Role of tumor necrosis factor-α in the pathogenesis of indomethacin-induced small intestinal injury in mice
The pathogenesis of small intestinal damage caused by non-steroidal anti-inflammatory drugs (NSAIDs) such as indomethacin is still unclear. For this reason, there is currently no therapeutic strategy for ameliorating such damage. On the other hand, molecular treatment strategies targeting
tumor necrosis factor (TNF)-α exert beneficial effects on intestinal lesions in patients with inflammatory bowel disease (IBD). To clarify the participation of TNF-α in NSAID-induced small intestinal damage, we investigated the effects of indomethacin administration in mice with
targeted deletion of the TNF-α gene. Indomethacin (10 mg/kg) was administered subcutaneously to male C57BL/6 (wild-type: WT) mice and TNF-α-deficient (TNF-α-/-) mice to induce small intestinal damage. The ulcer score, the tissue-associated myeloperoxidase (MPO) activity
as an index of neutrophil infiltration, and the expression of keratinocyte chemoattractant (KC) mRNA in the small intestinal mucosa were measured. In addition, we performed a TUNEL assay to evaluate indomethacin-induced apoptosis of intestinal epithelial cells and measured the expression of
caspase-3 protein and Bcl-2 mRNA. The ulcer score, MPO activity, and expression of KC mRNA were significantly increased after indomethacin administration.

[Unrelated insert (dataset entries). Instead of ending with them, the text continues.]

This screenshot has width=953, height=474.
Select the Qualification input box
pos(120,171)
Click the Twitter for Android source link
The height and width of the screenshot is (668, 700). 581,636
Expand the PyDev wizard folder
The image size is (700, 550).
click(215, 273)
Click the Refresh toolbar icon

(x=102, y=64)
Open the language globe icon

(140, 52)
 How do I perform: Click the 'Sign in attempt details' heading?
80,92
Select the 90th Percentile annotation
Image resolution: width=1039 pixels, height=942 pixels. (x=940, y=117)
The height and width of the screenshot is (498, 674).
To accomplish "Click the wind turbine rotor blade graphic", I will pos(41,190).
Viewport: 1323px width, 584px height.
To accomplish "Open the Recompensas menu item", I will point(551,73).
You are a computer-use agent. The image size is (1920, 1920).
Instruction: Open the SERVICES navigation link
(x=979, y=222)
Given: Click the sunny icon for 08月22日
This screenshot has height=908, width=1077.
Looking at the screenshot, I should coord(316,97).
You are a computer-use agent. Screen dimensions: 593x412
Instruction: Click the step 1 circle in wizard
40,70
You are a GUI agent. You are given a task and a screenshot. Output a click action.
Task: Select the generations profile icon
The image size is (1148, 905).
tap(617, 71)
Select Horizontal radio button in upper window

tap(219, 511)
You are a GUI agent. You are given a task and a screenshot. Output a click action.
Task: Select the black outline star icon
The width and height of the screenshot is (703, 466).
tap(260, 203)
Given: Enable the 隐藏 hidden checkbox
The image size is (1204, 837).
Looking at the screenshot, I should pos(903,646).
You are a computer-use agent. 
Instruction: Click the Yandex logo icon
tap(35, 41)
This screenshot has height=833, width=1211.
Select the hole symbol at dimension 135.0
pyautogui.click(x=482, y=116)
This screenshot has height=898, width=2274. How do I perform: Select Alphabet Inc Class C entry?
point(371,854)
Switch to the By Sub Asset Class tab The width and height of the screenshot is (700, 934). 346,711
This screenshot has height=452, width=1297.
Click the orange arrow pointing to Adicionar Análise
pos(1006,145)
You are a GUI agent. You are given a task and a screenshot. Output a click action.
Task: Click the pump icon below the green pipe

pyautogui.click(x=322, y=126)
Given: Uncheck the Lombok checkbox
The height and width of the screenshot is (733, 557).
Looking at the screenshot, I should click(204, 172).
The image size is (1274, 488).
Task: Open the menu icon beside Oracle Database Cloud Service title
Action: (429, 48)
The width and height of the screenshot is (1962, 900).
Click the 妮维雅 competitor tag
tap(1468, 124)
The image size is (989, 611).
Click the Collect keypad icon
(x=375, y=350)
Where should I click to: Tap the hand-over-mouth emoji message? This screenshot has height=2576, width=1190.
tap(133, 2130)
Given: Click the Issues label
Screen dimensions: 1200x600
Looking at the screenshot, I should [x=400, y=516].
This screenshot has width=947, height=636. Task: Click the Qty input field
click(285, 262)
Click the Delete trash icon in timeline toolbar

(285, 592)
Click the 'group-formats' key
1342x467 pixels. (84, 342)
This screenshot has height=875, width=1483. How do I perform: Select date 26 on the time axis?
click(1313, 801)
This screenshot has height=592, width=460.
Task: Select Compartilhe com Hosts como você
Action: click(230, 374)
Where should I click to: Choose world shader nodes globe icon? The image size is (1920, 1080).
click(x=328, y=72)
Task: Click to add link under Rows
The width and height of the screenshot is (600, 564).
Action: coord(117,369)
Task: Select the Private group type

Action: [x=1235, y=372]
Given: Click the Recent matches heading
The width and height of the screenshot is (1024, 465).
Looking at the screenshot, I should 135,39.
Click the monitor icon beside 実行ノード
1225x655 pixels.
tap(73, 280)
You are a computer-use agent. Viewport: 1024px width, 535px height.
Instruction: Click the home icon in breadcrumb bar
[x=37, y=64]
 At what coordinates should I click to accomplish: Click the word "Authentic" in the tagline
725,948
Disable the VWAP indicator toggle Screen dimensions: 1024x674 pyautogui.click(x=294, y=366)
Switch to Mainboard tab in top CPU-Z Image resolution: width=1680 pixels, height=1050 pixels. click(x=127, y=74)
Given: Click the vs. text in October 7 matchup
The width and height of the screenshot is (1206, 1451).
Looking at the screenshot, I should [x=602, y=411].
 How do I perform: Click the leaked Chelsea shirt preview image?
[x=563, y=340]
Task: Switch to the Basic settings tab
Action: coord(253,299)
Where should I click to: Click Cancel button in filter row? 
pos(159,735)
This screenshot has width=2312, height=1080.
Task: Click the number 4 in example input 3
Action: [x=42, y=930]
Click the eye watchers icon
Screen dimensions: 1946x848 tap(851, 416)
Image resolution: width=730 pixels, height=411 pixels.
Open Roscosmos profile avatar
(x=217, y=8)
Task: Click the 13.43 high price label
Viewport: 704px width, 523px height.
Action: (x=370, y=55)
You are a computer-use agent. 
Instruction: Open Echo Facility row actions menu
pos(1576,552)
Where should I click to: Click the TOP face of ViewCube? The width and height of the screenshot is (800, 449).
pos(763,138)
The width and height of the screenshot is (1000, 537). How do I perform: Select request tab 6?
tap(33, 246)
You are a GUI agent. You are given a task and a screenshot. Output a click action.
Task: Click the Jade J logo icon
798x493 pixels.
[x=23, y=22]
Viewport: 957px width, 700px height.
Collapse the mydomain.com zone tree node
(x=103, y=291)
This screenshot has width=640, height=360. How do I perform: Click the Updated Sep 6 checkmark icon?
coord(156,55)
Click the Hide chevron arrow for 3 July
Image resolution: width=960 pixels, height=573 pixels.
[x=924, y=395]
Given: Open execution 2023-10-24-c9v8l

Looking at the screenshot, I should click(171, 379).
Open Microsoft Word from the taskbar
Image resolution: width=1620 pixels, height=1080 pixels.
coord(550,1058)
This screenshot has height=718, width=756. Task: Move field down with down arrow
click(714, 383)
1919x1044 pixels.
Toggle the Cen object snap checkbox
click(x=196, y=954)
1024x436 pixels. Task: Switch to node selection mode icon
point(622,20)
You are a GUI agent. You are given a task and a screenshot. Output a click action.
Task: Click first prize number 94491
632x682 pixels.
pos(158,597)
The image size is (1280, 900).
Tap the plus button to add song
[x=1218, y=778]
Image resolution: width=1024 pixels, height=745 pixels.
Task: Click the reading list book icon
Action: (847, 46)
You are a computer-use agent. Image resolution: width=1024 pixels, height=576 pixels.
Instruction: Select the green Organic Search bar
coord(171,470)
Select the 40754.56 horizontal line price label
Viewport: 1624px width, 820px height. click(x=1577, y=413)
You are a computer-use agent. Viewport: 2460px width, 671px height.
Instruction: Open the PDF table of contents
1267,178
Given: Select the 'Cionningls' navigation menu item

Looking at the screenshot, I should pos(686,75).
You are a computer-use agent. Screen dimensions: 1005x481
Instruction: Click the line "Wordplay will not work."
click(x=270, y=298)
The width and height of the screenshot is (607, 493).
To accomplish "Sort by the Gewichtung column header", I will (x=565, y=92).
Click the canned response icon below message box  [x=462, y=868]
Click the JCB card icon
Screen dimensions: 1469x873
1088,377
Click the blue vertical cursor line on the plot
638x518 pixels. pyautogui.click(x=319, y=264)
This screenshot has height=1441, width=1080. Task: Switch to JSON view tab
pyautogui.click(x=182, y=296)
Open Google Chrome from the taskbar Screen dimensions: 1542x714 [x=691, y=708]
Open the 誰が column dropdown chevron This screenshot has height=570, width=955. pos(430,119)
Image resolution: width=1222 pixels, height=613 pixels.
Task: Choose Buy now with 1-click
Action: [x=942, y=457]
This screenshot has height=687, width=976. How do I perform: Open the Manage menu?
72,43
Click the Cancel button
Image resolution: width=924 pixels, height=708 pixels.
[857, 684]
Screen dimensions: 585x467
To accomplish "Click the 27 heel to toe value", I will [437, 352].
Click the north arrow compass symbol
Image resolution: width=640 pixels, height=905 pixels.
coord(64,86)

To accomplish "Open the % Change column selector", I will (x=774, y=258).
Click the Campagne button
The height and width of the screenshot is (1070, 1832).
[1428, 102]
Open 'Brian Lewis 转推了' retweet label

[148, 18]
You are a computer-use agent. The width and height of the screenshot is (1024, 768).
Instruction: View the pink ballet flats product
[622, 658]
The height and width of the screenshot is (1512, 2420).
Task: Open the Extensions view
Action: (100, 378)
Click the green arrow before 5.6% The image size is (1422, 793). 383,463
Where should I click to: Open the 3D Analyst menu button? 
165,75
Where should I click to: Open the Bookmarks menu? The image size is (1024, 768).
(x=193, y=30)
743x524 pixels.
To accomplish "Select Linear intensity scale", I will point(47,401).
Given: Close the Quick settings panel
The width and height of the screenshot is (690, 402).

These increases were significantly inhibited in TNF-α-/- mice compared with WT mice. Apoptotic cells were observed by the TUNEL assay
in the area of the ulcerative lesion, and they were significantly fewer in TNF-α-/- mice compared with WT mice. The expression of cleaved caspase-3 protein was induced by indomethacin administration, and significantly inhibited in TNF-α-/- mice compared with that of WT mice. The
expression level of Bcl-2 mRNA in indomethacin-treated TNF-α-/- mice was significantly higher than that in WT mice. TNF-α plays an important role in the pathogenesis of indomethacin-induced small intestinal damage. These results suggest that TNF-α could become a new therapeutic
target for NSAID-induced small intestinal damage.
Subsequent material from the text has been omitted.